_POLECENIE A_:
Ułóż jako tabelę Markdown wiersze zapisów od pierwszego wiersza zapisów do wiersza zawierającego „pos(260,60)”, z obydwoma krańcami włącznie i bez pustych wierszy. Tabela ma mieć kolumnę „Nr” z numerem kolejnym wiersza oraz kolumnę „Treść” z samym wierszem.

_WYBRANY FRAGMENT_:
######

Białoruś odchodzi na wschód

Kreml zażądał od Mińska przekazania białoruskiej armii pod swoje dowództwo.

Publikacja: 22.10.2015 21:09

Rodzina Łukaszenków: prezydent Aleksander i syn Kola

Rodzina Łukaszenków: prezydent Aleksander i syn Kola

Foto: AFP

Rosyjski minister obrony Siergiej Szojgu poinformował, że rozpoczęto prace nad „formowaniem wspólnej organizacji wojskowej państwa związkowego", czyli Związku Białorusi i Rosji. Do końca 2018 r. obie armie połączy wspólna „organizacja".

Oprócz jednego dowództwa Szojgu wspomniał też o „realizacji porozumienia o wspólnej ochronie zewnętrznych granic" Związku Białorusi i Rosji oraz „bojowych dyżurach w ramach Wspólnej Regionalnego Systemu Obrony Przeciwlotniczej". W pierwszym przypadku może to oznaczać pojawienie się rosyjskich żołnierzy m.in. na granicy z Polską, w drugim – rosyjskich samolotów w tym rejonie.

Baza czy armia

– Obecnie prawdopodobnie chodzi o powołanie jednego centrum dowodzenia, które przejmie kontrolę nad białoruską i rosyjską armią. Nietrudno się domyślić, kto będzie dominował, ponieważ białoruska armia jest nieporównanie mniejsza i słabsza od rosyjskiej – powiedział „Rz" białoruski analityk wojskowy Aleksander Alesin.

Decyzje, o których mówił rosyjski minister obrony, zostały podjęte na spotkaniu przedstawicieli resortów obrony obu państw. Nie wiadomo jednak, czy dokonano tego za zgodą prezydenta Aleksandra Łukaszenki. Na początku października Władimir Putin podpisał dekret o utworzeniu rosyjskiej bazy lotniczej w białoruskim Bobrujsku. Jednak gdy dowiedział się o tym najbardziej zainteresowany, czyli prezydent Łukaszenko, to gwałtownie zaprotestował.

Spór w tej sprawie trwa do dziś. Ale teraz zamiast bazy Kreml zażądał całej białoruskiej armii.

######

[Zapisy dotyczące wyszukiwania słów i elementów]
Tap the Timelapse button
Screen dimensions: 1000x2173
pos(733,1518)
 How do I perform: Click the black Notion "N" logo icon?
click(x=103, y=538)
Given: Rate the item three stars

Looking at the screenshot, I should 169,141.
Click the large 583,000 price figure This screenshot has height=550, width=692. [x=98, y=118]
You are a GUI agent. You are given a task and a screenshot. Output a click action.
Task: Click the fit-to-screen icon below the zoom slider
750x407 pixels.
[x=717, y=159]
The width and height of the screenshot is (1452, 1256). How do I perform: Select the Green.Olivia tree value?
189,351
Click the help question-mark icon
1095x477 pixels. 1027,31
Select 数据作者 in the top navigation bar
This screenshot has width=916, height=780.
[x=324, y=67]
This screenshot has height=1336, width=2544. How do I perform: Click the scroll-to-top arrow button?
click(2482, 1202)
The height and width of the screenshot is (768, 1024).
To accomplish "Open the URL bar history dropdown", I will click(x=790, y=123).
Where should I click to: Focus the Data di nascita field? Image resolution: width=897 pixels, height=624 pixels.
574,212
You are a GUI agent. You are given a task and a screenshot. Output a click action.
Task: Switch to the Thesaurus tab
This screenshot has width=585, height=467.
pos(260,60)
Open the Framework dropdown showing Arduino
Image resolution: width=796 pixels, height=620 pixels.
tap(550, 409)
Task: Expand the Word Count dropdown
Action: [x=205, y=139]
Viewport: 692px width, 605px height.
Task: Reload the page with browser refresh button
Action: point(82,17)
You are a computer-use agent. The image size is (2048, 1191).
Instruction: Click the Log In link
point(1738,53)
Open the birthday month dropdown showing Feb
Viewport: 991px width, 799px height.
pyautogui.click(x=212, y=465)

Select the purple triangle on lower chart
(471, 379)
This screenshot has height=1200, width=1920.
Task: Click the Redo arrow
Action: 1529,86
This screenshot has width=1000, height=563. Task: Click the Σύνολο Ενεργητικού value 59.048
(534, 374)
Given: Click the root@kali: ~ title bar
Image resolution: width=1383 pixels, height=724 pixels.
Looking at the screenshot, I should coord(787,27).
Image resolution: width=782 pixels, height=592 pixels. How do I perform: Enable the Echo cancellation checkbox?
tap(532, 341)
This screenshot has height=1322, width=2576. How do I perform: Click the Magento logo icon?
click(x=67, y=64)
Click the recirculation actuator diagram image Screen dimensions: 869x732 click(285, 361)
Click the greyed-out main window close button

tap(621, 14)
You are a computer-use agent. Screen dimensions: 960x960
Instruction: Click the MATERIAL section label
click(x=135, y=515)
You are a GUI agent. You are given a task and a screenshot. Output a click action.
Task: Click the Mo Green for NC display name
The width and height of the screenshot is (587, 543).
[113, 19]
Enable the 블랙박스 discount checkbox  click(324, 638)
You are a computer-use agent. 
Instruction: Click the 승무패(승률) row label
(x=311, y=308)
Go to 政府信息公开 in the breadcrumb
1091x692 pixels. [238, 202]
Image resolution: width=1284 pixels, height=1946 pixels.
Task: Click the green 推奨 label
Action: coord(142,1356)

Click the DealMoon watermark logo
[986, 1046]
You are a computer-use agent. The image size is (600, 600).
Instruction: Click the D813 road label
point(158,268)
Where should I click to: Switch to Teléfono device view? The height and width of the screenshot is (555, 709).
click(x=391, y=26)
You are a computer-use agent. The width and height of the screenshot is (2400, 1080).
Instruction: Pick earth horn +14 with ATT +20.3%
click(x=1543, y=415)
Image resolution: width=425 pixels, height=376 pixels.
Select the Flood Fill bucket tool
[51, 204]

######

_POLECENIE B_:
Do końca którego roku obie armie ma połączyć wspólna „organizacja” według tekstu o wojskowym zbliżeniu Białorusi i Rosji?

_PEŁNA ODPOWIEDŹ A_:
| Nr | Treść |
|---|---|
| 1 | Tap the Timelapse button |
| 2 | Screen dimensions: 1000x2173 |
| 3 | pos(733,1518) |
| 4 |  How do I perform: Click the black Notion "N" logo icon? |
| 5 | click(x=103, y=538) |
| 6 | Given: Rate the item three stars |
| 7 | Looking at the screenshot, I should 169,141. |
| 8 | Click the large 583,000 price figure This screenshot has height=550, width=692. [x=98, y=118] |
| 9 | You are a GUI agent. You are given a task and a screenshot. Output a click action. |
| 10 | Task: Click the fit-to-screen icon below the zoom slider |
| 11 | 750x407 pixels. |
| 12 | [x=717, y=159] |
| 13 | The width and height of the screenshot is (1452, 1256). How do I perform: Select the Green.Olivia tree value? |
| 14 | 189,351 |
| 15 | Click the help question-mark icon |
| 16 | 1095x477 pixels. 1027,31 |
| 17 | Select 数据作者 in the top navigation bar |
| 18 | This screenshot has width=916, height=780. |
| 19 | [x=324, y=67] |
| 20 | This screenshot has height=1336, width=2544. How do I perform: Click the scroll-to-top arrow button? |
| 21 | click(2482, 1202) |
| 22 | The height and width of the screenshot is (768, 1024). |
| 23 | To accomplish "Open the URL bar history dropdown", I will click(x=790, y=123). |
| 24 | Where should I click to: Focus the Data di nascita field? Image resolution: width=897 pixels, height=624 pixels. |
| 25 | 574,212 |
| 26 | You are a GUI agent. You are given a task and a screenshot. Output a click action. |
| 27 | Task: Switch to the Thesaurus tab |
| 28 | This screenshot has width=585, height=467. |
| 29 | pos(260,60) |

_PEŁNA ODPOWIEDŹ B_:
Do końca 2018 roku.